Help with flux double integral I have a question regarding flux. 
The vector field $F(x,y,z) = 4xi + 4yj + 4zk$, and the surface $S$ is the sphere $x^2 +  y^2 + 4z^2 = 3$. Would it be best to attack this with through polar? How can I find the normal vector and $dS$ in the flux equation?
 A: First of all $x^2 + y^2 + 4z^2 = 3$ isn't a sphere, but an ellipsoid. Yeah, it seems that you can do the problem using the polar coordinates, as the vector field is rather simple-looking. But you shouldn't use "pure" polar coordinates, in fact you should use elliptic coordinates, just because of the reason I mentioned above. If you're not familiar with the elliptic coordinates they are just the usual polar coordinates with some coordinates multiplied with various constants.

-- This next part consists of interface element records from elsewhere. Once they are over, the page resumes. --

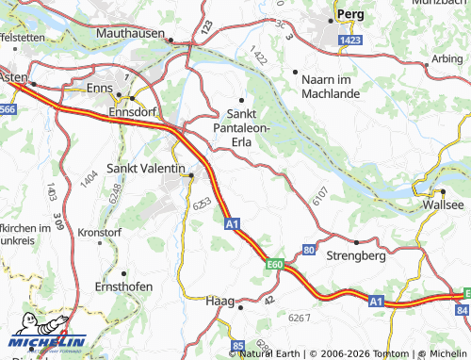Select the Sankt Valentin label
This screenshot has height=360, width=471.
(x=146, y=167)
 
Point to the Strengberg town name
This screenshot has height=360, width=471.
(x=356, y=255)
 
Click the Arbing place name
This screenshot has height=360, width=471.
(x=447, y=58)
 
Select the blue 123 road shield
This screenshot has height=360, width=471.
(x=206, y=31)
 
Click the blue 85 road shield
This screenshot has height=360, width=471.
(x=237, y=345)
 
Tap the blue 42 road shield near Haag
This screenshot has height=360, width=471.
(x=268, y=300)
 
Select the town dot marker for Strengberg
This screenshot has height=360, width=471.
(x=356, y=241)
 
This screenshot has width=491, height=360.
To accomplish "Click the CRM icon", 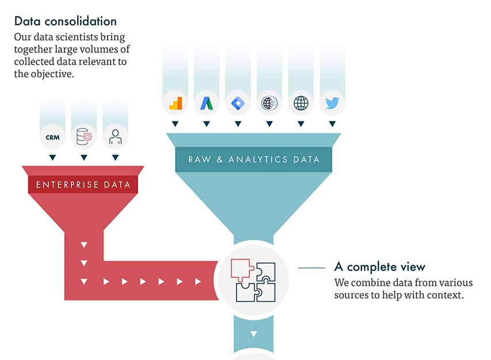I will coord(52,137).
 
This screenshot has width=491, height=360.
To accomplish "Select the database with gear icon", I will coord(84,137).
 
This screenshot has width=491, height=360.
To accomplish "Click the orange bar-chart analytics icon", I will coord(176,103).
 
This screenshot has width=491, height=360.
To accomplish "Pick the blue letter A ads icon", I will coord(207,103).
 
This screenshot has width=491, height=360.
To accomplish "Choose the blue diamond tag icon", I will coord(238,103).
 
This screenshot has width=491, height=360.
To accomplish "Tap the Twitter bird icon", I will coord(332,103).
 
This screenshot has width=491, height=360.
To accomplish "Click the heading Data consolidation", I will coord(65,21).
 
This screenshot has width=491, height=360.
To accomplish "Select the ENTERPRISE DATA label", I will coord(83,185).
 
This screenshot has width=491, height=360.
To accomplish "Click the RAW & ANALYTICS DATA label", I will coord(254,159).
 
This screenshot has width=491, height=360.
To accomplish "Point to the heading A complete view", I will coord(380,267).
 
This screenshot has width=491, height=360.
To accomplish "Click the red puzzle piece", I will coord(242,269).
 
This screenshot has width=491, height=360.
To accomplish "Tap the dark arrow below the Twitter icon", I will coord(332,124).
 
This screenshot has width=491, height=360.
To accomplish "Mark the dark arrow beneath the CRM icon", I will coord(52,157).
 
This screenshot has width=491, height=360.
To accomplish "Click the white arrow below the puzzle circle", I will coord(253,334).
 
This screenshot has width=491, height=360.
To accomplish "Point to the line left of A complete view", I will coord(311,268).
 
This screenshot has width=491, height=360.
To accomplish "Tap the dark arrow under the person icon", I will coord(116,157).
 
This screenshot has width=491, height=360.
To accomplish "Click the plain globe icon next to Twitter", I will coord(301,103).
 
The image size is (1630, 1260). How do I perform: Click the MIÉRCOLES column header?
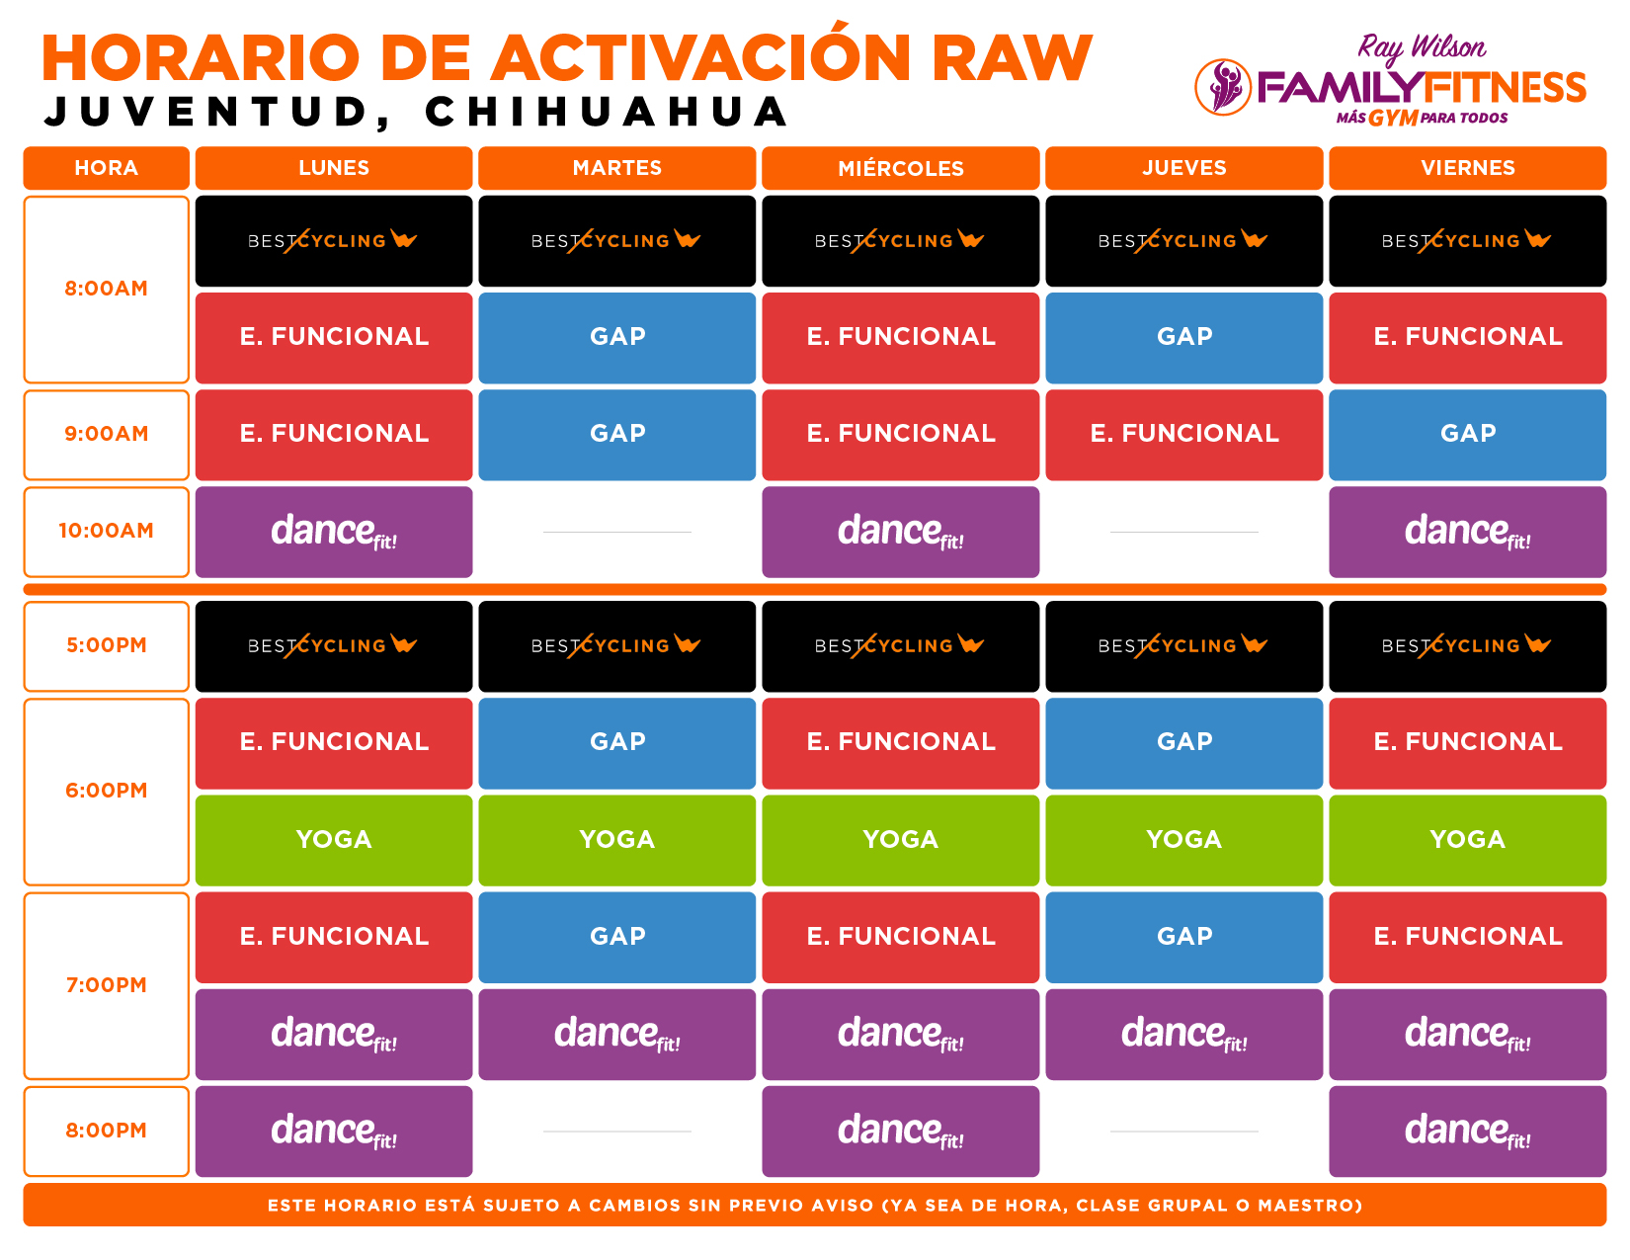click(x=900, y=168)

An easier way to solve this problem is by using the Divergence (Gauss') Theorem if you're familiar with it and you're allowed to use it. So we have:
$$\iint \vec{F} \cdot \vec{n} \ dS = \iiint \text{div}(\vec{F}) \ dV$$
where the first integral is over the boundary of the sphere, while the second over it's volume. As $\text{div}(\vec{F}) = 12$ this should make stuff simplier, basically reducing the problem to just finding the volume of the ellipsoid. You will again need to use elliptic coordinates to find it, but the calculations will be much easier.